- **PROBLEM TO WORK ON**
Reproduce exactly the lines from the line containing "is (534, 1087)." through the end of the records below, including both ends, and nothing else.

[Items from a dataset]
= = = = =
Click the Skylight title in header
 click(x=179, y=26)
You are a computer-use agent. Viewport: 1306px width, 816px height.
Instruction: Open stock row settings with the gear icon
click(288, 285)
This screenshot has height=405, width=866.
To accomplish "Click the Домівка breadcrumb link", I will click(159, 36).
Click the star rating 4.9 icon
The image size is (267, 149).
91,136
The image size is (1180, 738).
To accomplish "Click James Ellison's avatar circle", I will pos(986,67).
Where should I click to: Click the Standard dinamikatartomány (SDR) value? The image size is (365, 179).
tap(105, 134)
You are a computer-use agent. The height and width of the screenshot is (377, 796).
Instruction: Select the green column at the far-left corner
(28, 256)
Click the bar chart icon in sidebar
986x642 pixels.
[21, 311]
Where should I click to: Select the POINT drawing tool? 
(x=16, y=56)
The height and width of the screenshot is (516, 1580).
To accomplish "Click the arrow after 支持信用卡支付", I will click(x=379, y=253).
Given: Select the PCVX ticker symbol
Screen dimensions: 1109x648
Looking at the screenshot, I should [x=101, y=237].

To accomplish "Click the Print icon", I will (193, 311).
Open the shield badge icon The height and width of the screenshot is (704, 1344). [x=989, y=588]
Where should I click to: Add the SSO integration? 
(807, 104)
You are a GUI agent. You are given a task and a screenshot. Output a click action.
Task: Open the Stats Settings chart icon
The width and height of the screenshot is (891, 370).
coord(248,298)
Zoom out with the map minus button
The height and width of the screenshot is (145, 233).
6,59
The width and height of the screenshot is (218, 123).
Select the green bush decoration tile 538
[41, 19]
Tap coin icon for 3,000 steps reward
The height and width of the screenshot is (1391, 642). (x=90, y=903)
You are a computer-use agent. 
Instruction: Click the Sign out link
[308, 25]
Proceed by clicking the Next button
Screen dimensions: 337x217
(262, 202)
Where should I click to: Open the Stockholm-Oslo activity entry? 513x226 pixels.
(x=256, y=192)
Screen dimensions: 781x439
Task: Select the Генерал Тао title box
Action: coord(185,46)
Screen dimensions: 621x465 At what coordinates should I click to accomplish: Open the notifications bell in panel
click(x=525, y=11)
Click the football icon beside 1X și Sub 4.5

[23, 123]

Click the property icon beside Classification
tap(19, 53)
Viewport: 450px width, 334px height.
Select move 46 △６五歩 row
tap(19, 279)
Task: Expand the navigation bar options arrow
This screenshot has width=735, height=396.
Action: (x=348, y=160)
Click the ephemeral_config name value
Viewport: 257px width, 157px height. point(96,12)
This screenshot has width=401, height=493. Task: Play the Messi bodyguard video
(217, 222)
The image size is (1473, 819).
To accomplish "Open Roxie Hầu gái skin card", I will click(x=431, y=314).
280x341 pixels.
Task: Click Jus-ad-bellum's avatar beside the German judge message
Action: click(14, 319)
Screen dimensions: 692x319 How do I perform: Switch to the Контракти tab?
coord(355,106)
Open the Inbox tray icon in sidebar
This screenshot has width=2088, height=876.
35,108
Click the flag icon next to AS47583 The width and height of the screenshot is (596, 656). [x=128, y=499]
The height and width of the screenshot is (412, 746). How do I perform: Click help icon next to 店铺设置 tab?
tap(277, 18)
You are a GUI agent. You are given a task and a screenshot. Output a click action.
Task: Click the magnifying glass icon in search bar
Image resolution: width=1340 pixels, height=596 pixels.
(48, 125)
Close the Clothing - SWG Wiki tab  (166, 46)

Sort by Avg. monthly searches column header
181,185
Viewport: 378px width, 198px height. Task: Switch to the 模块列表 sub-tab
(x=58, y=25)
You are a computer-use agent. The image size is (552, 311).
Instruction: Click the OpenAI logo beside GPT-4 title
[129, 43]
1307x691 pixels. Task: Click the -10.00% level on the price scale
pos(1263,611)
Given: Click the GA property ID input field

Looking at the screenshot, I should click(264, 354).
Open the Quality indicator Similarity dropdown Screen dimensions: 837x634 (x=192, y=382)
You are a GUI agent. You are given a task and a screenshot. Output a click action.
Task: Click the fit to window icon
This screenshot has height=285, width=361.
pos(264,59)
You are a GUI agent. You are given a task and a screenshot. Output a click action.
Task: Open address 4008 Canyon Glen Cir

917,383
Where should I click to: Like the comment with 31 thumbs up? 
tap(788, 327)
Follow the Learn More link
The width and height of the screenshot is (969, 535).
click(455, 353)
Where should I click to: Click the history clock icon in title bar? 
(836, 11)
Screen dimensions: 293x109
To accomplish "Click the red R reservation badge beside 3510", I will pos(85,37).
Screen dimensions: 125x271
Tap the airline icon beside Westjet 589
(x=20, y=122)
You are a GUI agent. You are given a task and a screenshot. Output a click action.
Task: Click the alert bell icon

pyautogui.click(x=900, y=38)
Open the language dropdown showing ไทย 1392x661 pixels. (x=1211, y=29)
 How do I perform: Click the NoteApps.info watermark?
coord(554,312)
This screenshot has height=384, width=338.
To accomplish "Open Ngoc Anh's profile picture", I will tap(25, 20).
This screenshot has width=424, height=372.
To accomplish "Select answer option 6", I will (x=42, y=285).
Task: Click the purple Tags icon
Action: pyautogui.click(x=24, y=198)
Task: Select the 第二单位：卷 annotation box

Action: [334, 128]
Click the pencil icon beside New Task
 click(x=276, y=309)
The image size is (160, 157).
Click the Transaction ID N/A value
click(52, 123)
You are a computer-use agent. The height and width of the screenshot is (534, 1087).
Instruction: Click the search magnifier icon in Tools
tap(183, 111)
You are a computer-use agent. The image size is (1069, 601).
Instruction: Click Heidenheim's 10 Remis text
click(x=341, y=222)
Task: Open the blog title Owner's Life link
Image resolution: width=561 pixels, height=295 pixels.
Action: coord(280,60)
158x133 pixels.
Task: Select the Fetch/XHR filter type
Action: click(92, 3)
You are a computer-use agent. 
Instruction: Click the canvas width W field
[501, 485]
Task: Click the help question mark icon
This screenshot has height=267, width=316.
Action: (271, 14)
= = = = =
- **WRITTEN RESPONSE**
You are a computer-use agent. The height and width of the screenshot is (534, 1087).
Instruction: Click the search magnifier icon in Tools
tap(183, 111)
You are a computer-use agent. The image size is (1069, 601).
Instruction: Click Heidenheim's 10 Remis text
click(x=341, y=222)
Task: Open the blog title Owner's Life link
Image resolution: width=561 pixels, height=295 pixels.
Action: coord(280,60)
158x133 pixels.
Task: Select the Fetch/XHR filter type
Action: click(92, 3)
You are a computer-use agent. 
Instruction: Click the canvas width W field
[501, 485]
Task: Click the help question mark icon
This screenshot has height=267, width=316.
Action: (271, 14)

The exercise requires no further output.